*** EXTRACTED ENTRIES
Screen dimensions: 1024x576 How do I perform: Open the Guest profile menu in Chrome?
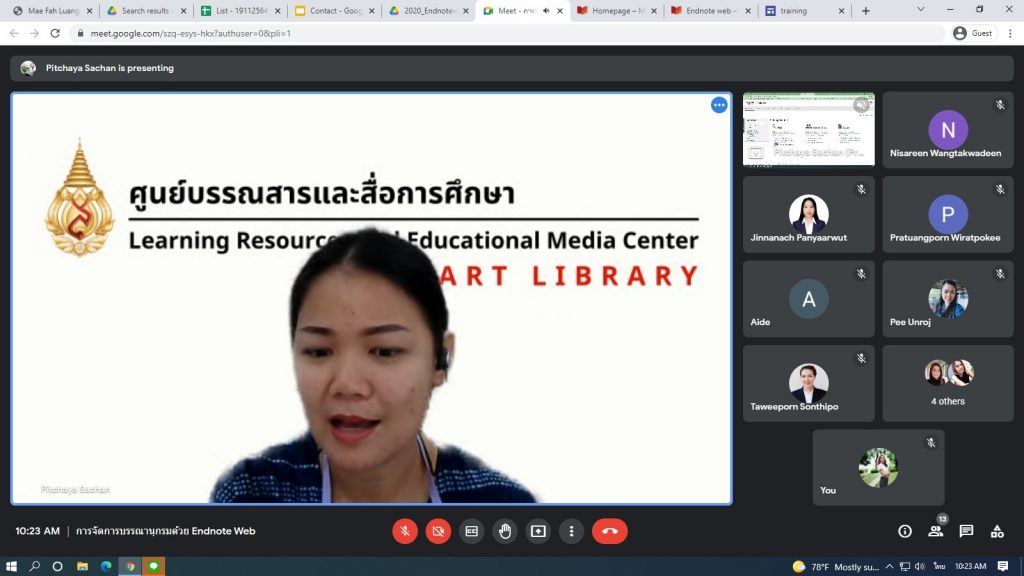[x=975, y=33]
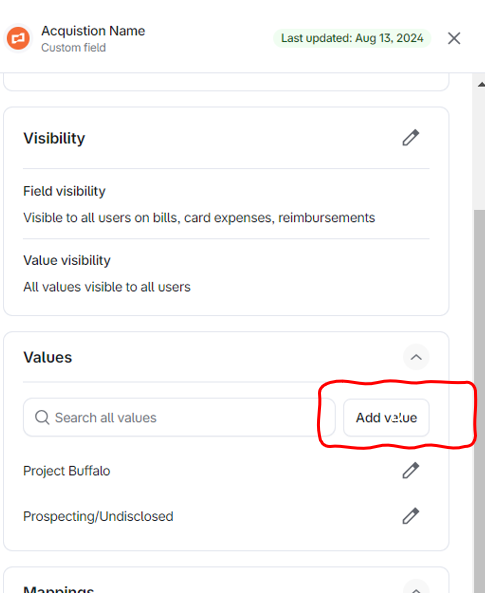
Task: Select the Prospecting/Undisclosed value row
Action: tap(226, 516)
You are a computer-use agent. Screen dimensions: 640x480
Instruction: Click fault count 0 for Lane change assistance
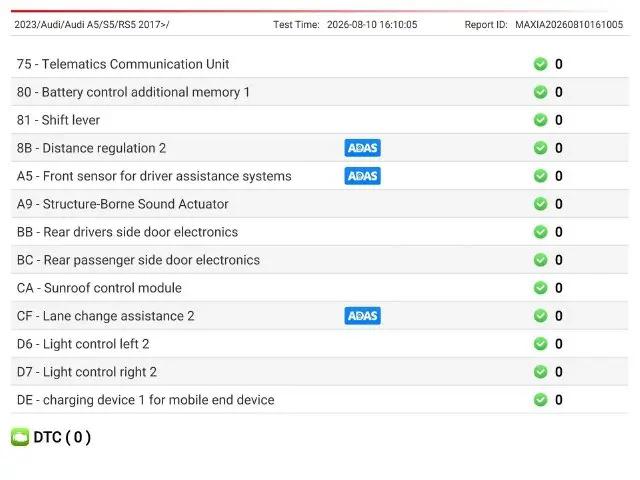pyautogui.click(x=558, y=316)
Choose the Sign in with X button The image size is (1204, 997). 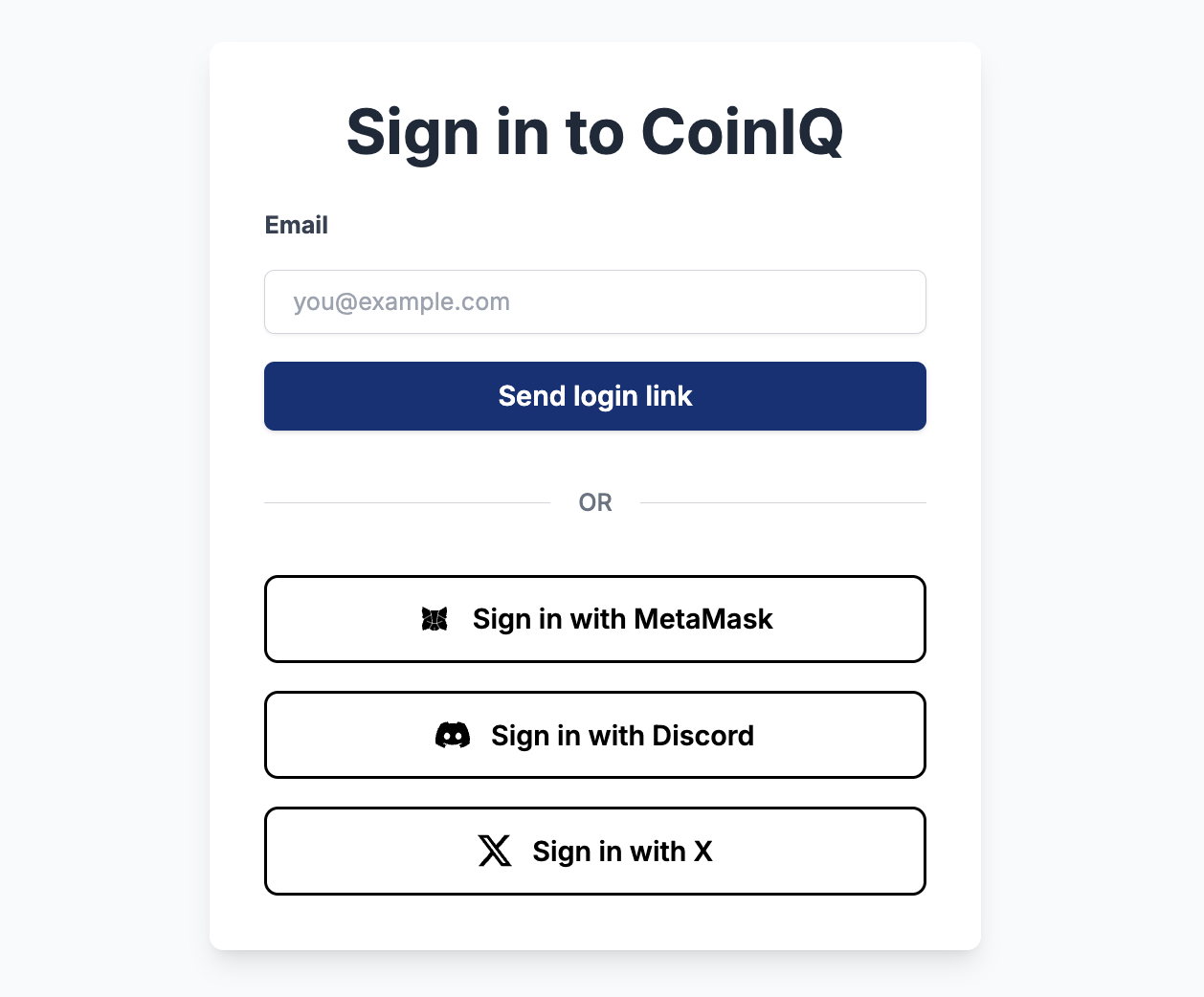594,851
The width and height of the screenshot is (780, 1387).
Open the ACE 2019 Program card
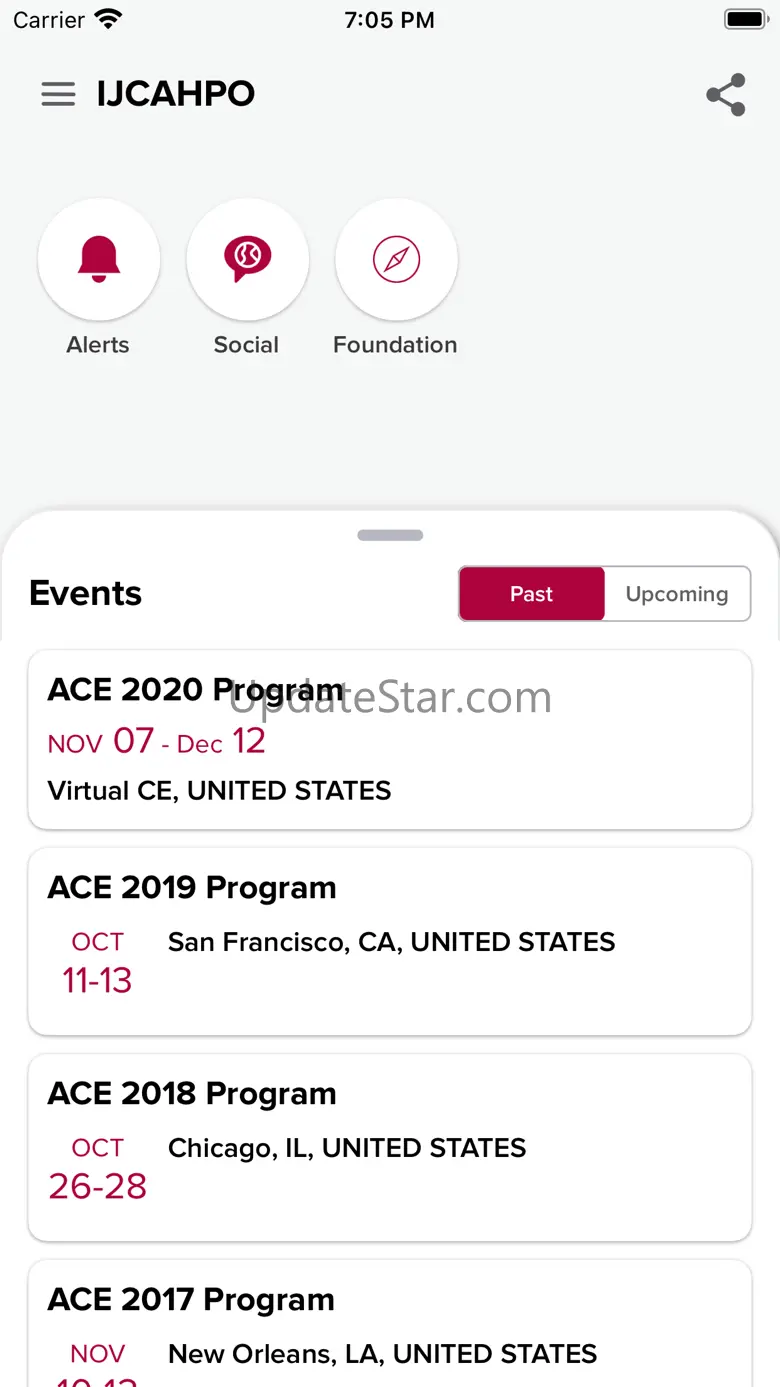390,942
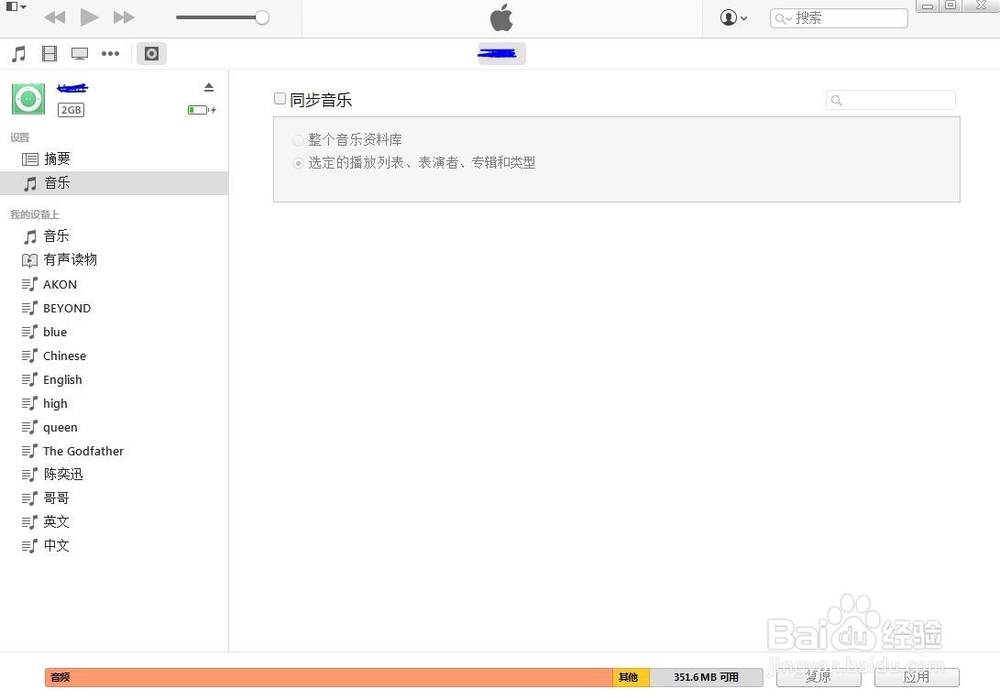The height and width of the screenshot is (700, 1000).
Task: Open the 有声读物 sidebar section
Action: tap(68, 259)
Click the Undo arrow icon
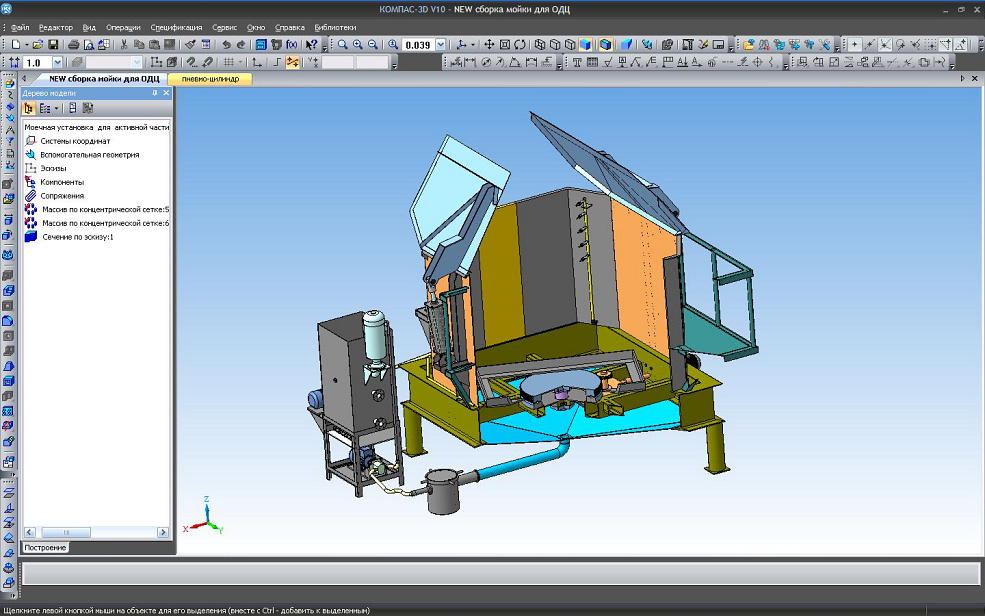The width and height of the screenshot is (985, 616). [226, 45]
******
- [WHAT THE EXERCISE ASKS]:
Your answer must be exactly the lines from the one containing "Open the ACE 2019 Program card" through the last line of the records above, both included, with every picture left out.

- [FINISHED TASK]:
Open the ACE 2019 Program card
390,942
The height and width of the screenshot is (700, 1000).
Task: Open the 有声读物 sidebar section
Action: tap(68, 259)
Click the Undo arrow icon
The width and height of the screenshot is (985, 616). [226, 45]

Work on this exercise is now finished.